Guest blogger Gail Sachson owns Ask Me About Art, is Vice-Chair of the Cultural Affairs Commission , a member of the Public Art Committee and an avid film enthusiast.
Skin the movie will get under yours, no matter what color it is. A movie that took four writers five years to get right spans 30 years. It is the story of identity, a mother-daughter relationship, race, class, women’s rights, bondage of body and of mind and much, much more. One audience member at the Q & A following the Sunday night AFI screening said, “it was riveting” and we were seeing the beginning of the Academy Awards. Another said he remembered when there was a “ridiculous” story in the U.S. papers about 40 years ago when light meters were used in South Africa to detect what race one was. That ridiculous story is the story of Skin. Ridiculous, yet true.
Skin tells of a black child, Sandra Laing, born to white parents. It tells of her difficult schooling, her challenging loves, her children, her life.
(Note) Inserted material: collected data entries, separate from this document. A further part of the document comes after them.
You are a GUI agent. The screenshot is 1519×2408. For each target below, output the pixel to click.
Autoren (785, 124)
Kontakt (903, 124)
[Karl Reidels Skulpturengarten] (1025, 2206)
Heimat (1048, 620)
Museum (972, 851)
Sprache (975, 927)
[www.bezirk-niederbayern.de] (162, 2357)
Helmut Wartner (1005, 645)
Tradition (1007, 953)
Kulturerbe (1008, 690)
Director Anthony Fabian says that because of Apartheid, “her white parents prospered, while she remained in the gutter.”
South Africa in the 1940s had very strict laws regarding race classification. Sandra’s father, believing that the dark-skinned child was his, battled aggressively to have her birth record read white, although she appeared black in every way.
After years of legal battles, he won. He created an embarrassment for the government, and with the help of a genetics expert witness, so the movie explains, helped change the law. Classification would be based upon lineage, rather than visible characteristics. It is assumed that black genes in her parents’ genetic history, laid dormant for generations, surfaced at her birth. It is not unusual for South Africans to discover such a history of co-mingling.
Although Apartheid ended 15 years ago, some of the older generations remain aghast at the mixing of the races. Thankfully, the oppressive regime of the 1940’s, intent upon increasing the white population, is gone. However, some South Africans have fled to Dallas because of their reaction to the present government. “The government is why I am living here now,” one said at the screening. “It is corrupt. They believe AIDS can be battled with olive oil and garlic.”
Before the screening, with voting slips in the hands of the audience, Skin director Fabian said, “Frankly, I don’t see this as a little minority film. Please vote with everything you’ve got.” And they did. Skin won the Audience Award for Best Narrative Feature.